Prusa launches ColorMix, bringing calibrated filament blending to EasyPrint
Prusa’s ColorMix turns a small spool set into dozens of blended tones, with a calibrated model that beats naive RGB mixing and lands in PrusaSlicer and EasyPrint.

Prusa Research turned a hobbyist color-mixing experiment into a formal workflow for EasyPrint and PrusaSlicer, and the pitch is simple: fewer spools, more usable colors. ColorMix lets users mathematically blend multiple filaments to preview and print dozens of intermediate tones, using a calibrated model instead of the rough guesses that usually come with multicolor jobs.
The feature shipped through PrusaSlicer 2.9.6 beta and EasyPrint on May 26, 2026, and Prusa tied it to real material data through the OpenPrintTag Material Database. The company says the model was trained on 146 measured entries, made up of 24 base filaments, 107 two-color mixes and 15 three-color mixes. Those swatches were flat-printed, measured with a colorimeter under controlled lighting and entered in CIELAB, which gives the previews a much better shot at matching the final part than simple RGB math.

Prusa’s GitHub materials say the model is MIT-licensed, uses no runtime dataset and runs on about 50 lines of math. The company says it reaches a median E2000 of about 5.7 against measured truth, compared with roughly 14.5 for naive linear-RGB mixing. That is the kind of difference that matters when the print itself is the product, whether the job is a logo plate, a gradient art piece or a model where the shade has to land close to the target the first time.

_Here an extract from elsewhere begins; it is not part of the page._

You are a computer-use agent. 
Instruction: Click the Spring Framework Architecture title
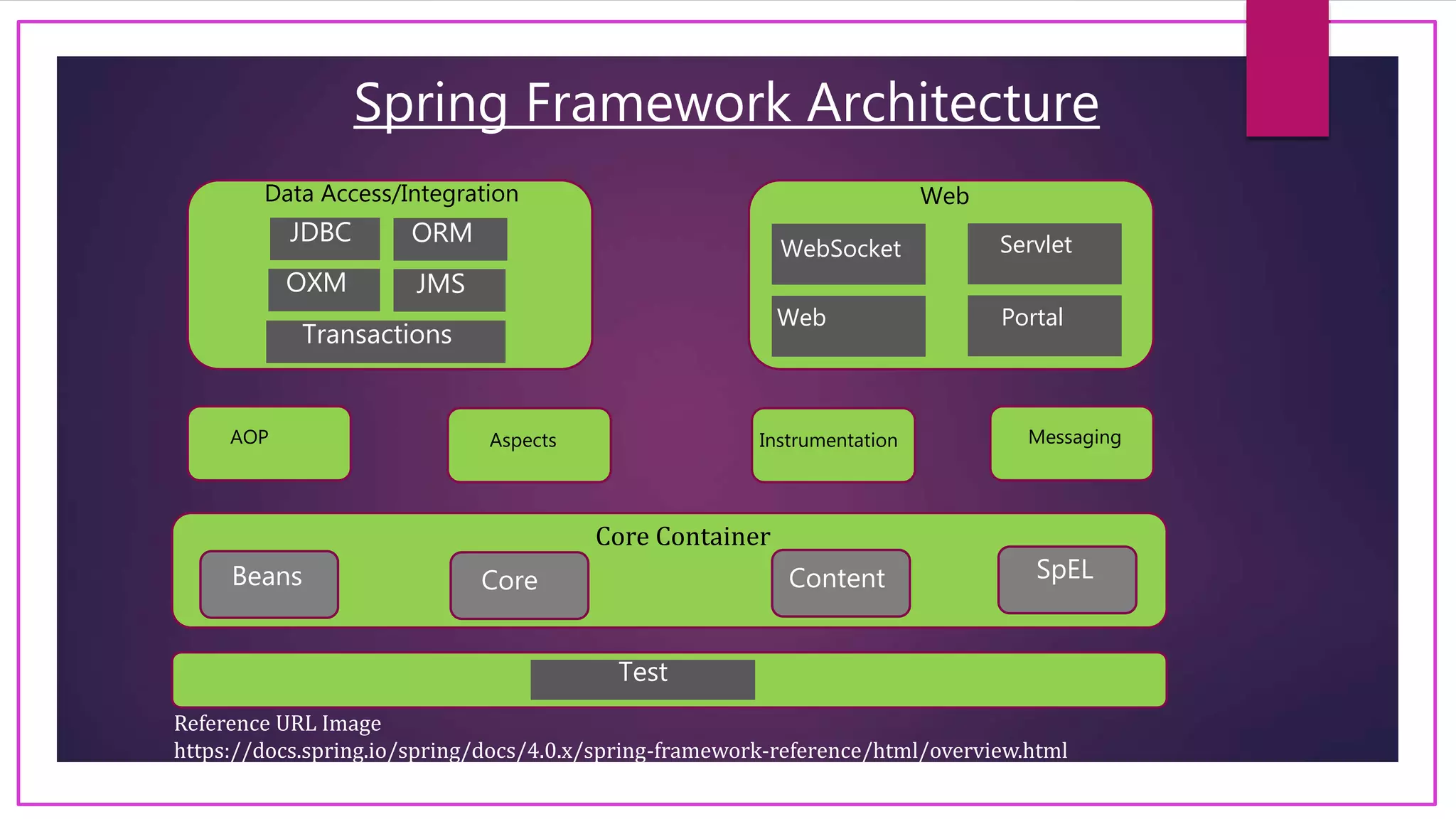pos(726,102)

The hardware side is being pushed just as deliberately. Prusa said it is preparing a dedicated Prusament CMYKW set built around semi-transparent cyan, magenta, yellow, black and white filaments, and it has linked ColorMix to its INDX tool-changer ecosystem for the CORE One+ as part of a broader move toward more color-versatile multi-material setups. The workflow also leans on OpenPrintTag, an open NFC standard and community material database meant to load filament data into the printer, mobile app and slicer without extra friction.

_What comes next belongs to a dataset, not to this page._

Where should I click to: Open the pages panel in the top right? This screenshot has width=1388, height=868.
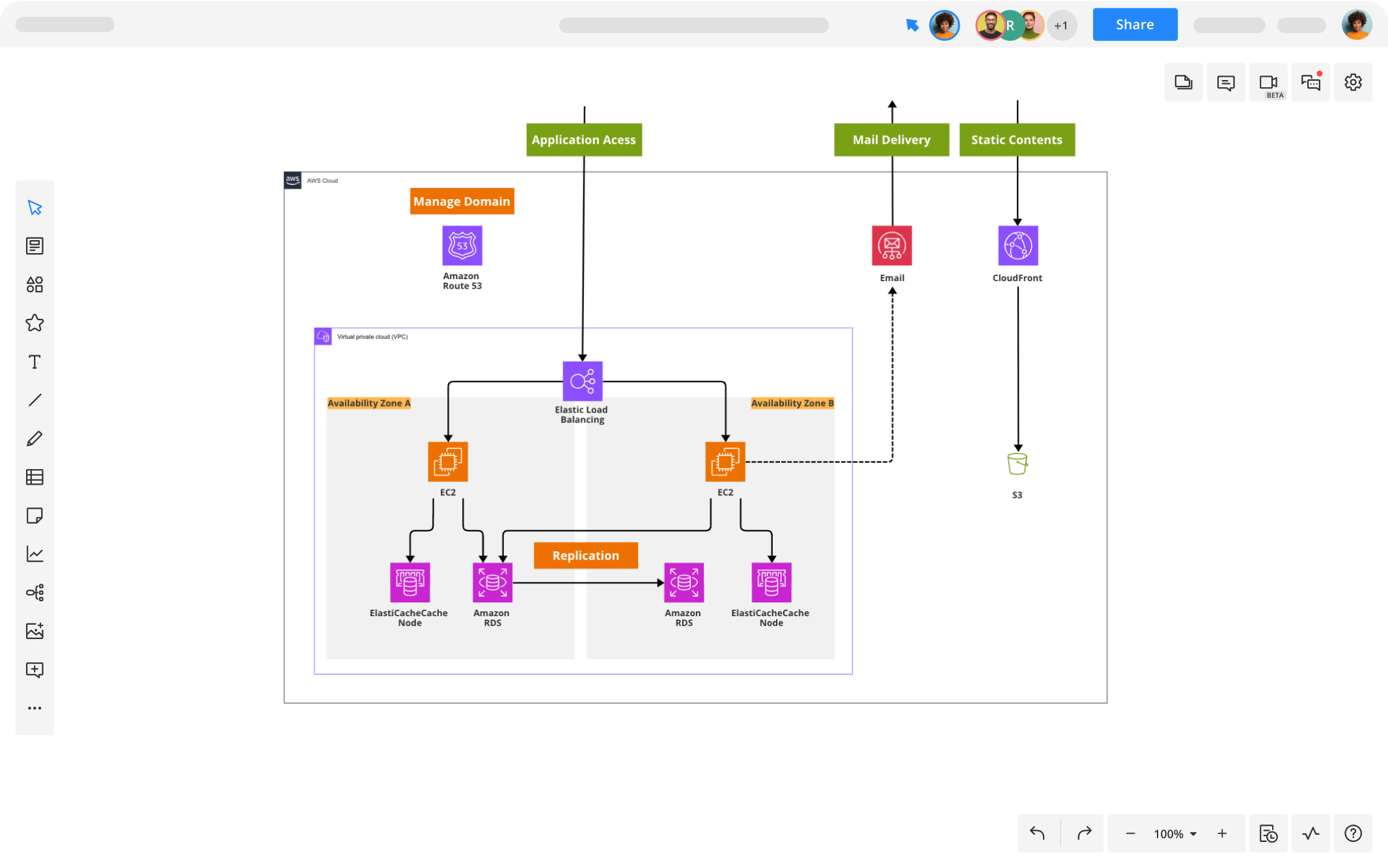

For hobbyists, the appeal is less about novelty than control. ColorMix promises a clearer preview, less slicer guesswork and a path to richer multicolor prints without stepping into a full industrial color system. The tradeoff is equally clear: the feature depends on calibrated material data, and Prusa is still expanding the library behind it. Even so, the launch pushes color mixing closer to a repeatable print workflow and further from a clever one-off hack.